<<<<

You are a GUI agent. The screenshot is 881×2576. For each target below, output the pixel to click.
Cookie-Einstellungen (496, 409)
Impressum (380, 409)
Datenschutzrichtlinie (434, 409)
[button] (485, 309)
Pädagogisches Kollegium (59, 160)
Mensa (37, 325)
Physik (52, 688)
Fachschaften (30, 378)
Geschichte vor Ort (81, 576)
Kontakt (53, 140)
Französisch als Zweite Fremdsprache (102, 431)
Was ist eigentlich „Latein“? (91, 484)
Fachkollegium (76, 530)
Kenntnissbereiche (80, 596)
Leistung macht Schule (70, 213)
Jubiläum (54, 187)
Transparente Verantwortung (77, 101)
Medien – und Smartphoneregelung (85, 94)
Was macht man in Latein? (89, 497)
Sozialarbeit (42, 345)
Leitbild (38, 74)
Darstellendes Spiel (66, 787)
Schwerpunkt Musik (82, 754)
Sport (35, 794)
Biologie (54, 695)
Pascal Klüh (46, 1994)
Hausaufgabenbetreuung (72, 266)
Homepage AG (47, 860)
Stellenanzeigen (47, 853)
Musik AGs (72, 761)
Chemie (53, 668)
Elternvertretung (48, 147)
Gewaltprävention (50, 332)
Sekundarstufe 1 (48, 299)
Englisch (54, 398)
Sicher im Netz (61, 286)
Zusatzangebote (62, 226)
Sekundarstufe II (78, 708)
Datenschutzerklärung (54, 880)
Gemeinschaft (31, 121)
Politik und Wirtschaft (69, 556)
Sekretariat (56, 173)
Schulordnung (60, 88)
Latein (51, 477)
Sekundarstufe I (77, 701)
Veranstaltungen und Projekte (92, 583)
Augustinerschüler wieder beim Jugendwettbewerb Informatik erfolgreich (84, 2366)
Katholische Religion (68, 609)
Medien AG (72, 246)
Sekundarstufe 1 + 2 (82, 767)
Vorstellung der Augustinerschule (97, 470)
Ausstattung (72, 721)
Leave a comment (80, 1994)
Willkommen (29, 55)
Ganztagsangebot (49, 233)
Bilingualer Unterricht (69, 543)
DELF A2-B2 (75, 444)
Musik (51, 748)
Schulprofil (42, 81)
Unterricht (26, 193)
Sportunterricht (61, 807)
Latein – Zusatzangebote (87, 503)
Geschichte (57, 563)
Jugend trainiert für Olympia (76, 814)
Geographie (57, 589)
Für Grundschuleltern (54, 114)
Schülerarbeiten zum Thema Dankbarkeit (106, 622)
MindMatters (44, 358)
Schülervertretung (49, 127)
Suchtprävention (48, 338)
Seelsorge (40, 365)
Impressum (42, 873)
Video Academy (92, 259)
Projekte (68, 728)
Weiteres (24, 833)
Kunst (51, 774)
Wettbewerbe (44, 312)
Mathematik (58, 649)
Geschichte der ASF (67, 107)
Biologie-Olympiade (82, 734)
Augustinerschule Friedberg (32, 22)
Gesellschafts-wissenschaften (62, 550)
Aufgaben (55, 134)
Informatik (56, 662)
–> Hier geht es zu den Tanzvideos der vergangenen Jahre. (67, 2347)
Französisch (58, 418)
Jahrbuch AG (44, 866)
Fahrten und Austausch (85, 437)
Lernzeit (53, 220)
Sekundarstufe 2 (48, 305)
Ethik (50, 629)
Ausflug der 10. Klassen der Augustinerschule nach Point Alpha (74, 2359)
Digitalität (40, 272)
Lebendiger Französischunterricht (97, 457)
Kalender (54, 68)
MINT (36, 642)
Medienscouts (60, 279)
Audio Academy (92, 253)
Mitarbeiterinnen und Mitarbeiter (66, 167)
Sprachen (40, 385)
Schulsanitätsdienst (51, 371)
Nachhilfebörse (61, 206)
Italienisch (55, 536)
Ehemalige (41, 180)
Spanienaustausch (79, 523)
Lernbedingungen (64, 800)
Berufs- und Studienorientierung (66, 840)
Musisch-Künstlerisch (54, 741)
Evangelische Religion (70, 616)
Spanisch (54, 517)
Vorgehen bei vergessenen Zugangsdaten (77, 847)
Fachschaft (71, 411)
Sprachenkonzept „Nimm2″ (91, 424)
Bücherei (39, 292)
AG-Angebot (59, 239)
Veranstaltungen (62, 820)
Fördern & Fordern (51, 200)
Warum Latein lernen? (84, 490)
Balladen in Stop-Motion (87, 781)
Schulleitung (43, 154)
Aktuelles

>>>>

**Goal of the exercise:** Only one stretch of the entries above is wanted: the lines from the one containing "Gemeinschaft (31, 121)" through the one containing "Mathematik (58, 649)". Please reproduce it exactly.

**Expected output:**
Gemeinschaft (31, 121)
Politik und Wirtschaft (69, 556)
Sekretariat (56, 173)
Schulordnung (60, 88)
Latein (51, 477)
Sekundarstufe I (77, 701)
Veranstaltungen und Projekte (92, 583)
Augustinerschüler wieder beim Jugendwettbewerb Informatik erfolgreich (84, 2366)
Katholische Religion (68, 609)
Medien AG (72, 246)
Sekundarstufe 1 + 2 (82, 767)
Vorstellung der Augustinerschule (97, 470)
Ausstattung (72, 721)
Leave a comment (80, 1994)
Willkommen (29, 55)
Ganztagsangebot (49, 233)
Bilingualer Unterricht (69, 543)
DELF A2-B2 (75, 444)
Musik (51, 748)
Schulprofil (42, 81)
Unterricht (26, 193)
Sportunterricht (61, 807)
Latein – Zusatzangebote (87, 503)
Geschichte (57, 563)
Jugend trainiert für Olympia (76, 814)
Geographie (57, 589)
Für Grundschuleltern (54, 114)
Schülerarbeiten zum Thema Dankbarkeit (106, 622)
MindMatters (44, 358)
Schülervertretung (49, 127)
Suchtprävention (48, 338)
Seelsorge (40, 365)
Impressum (42, 873)
Video Academy (92, 259)
Projekte (68, 728)
Weiteres (24, 833)
Kunst (51, 774)
Wettbewerbe (44, 312)
Mathematik (58, 649)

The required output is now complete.